Obsidian Situations
Parisian psychogeography unfolds through a practice of visionary mediumship drenched in melancholy and punctured by polemics. At once a singular transmission of eternal loss, a hilarious critique of the present, and a painstaking search among the ruins of rococo, this is writing with the ironic ring of truth.
- 5” x 7.5”
- 224pg
- Interior Printed 1 Colour Risograph (Blue)
- Edition of 250
Purchase the first edition published by Documents in Montréal, 2023, here
What is the obsidian situation? An act of mourning, committed in a mood of cocky abjection, against indifference and hollow repetition. The element is wet: fountains, sweat, vapours, wine, puddles, tears tears tears, soggy towels and the Seine flowing beneath. The form is layered, carefully folded, then crumpled and held together with an ancient ribbon. The structure is Paris, spiderweb of fixed names and stray histories. The obsidian I deadpans her way through the pathos of small-r-romance in a century that wishes it were dead.
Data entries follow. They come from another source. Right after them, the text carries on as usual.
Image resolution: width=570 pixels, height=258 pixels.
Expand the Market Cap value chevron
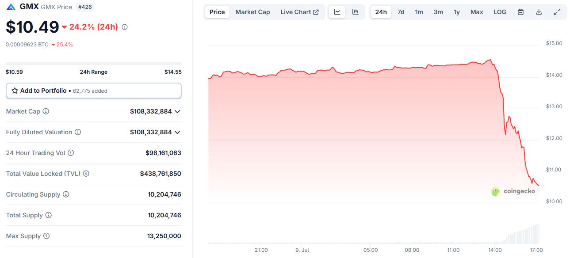[177, 111]
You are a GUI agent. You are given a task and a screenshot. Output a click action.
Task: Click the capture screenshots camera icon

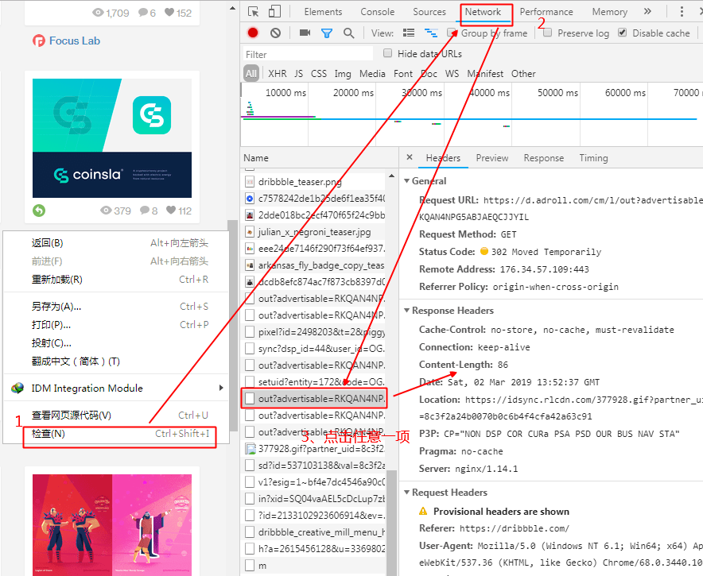click(x=304, y=33)
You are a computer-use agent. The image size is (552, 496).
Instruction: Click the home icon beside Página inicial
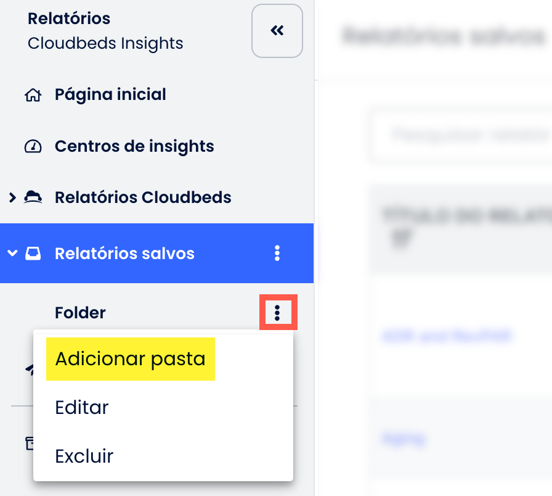[x=33, y=95]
She has questions for her coterie of XVIIIe siècle spirits and other brick-a-brack.
Q: Is it art to be day-drunk in the Tuileries?
A: C’est possible.
Q: Can anything be done for the avalanche of petits objets rushing to their fates, the fate of being vitrined in the heart of the Imperium; glass-eyed and soiled in a basement; the fate of a man’s missing teeth, a floating bottle?
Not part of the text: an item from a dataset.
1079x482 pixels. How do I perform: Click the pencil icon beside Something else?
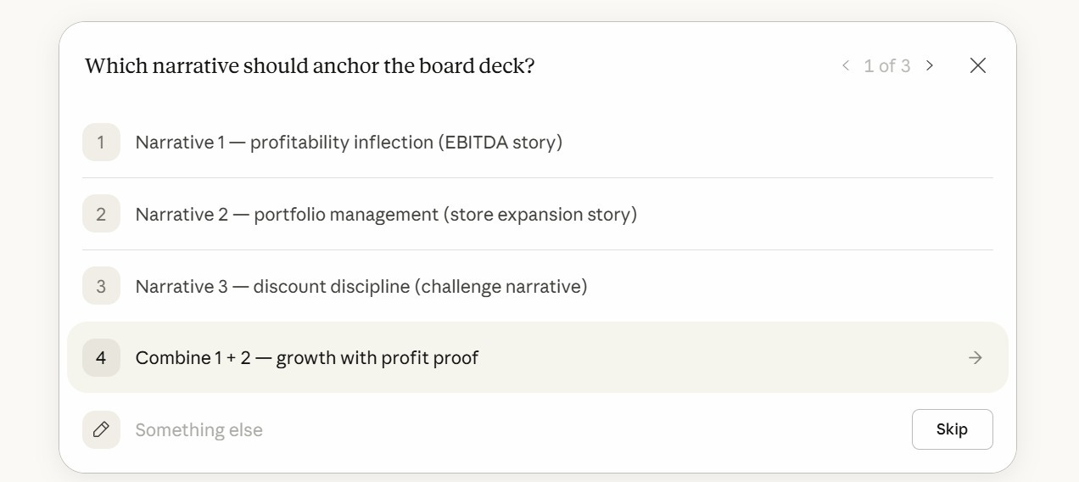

A: Tous, adorés et méprisés, suivront la rivière jusqu'à la mere.
Cynthia Mitchell
Tricia Middleton’s debut verse-novel brings the artist’s genius for summoning the psychic life of the object world to the page, here trading in the resonant material vocabulary that she has honed to perfection conjuring the wayward spirits of late-stage capitalism in sculptural form, for the equally resplendent wordplay of incisive observational poetry.
Ostensibly set in present-day Paris, Obsidian Situations spans centuries, telling a story about the epigenetics of suffering, survival, and redemption in social and cultural form. Alternating between myriad personae—sometimes artist or artwork, poet or amorphous cloud—the anonymous, decidedly female, narrator that serves as our guide to the city of light channels the souls of works of art and ideas, of artists, philosophers, courtesans and, most heartrending of all, des Enfants-Trouvés through incantatory soliloquies that call to account the half-life of Enlightenment ideals propping up the soft and saggy moral economy of the L’age Anthropocentric.
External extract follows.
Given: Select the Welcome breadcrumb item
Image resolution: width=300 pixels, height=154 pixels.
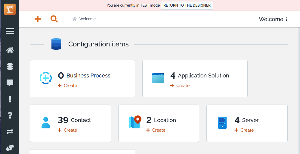Looking at the screenshot, I should 87,19.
As a force of self-definition and a body objectified—and so subject to the same degradation as any and all things—our champion encounters ‘situations’ that are in equal parts hilarious and heartbreaking, horrifying and wretched, breathtakingly beautiful, poignant, and mad. It’s a world of museums and collectors, artists and curators, lovers and mothers, daughters and others, charged with desire and repulsion, longing and rejection, death and devastation that, ironically, can only be transformed in art and in poetry and in dreams.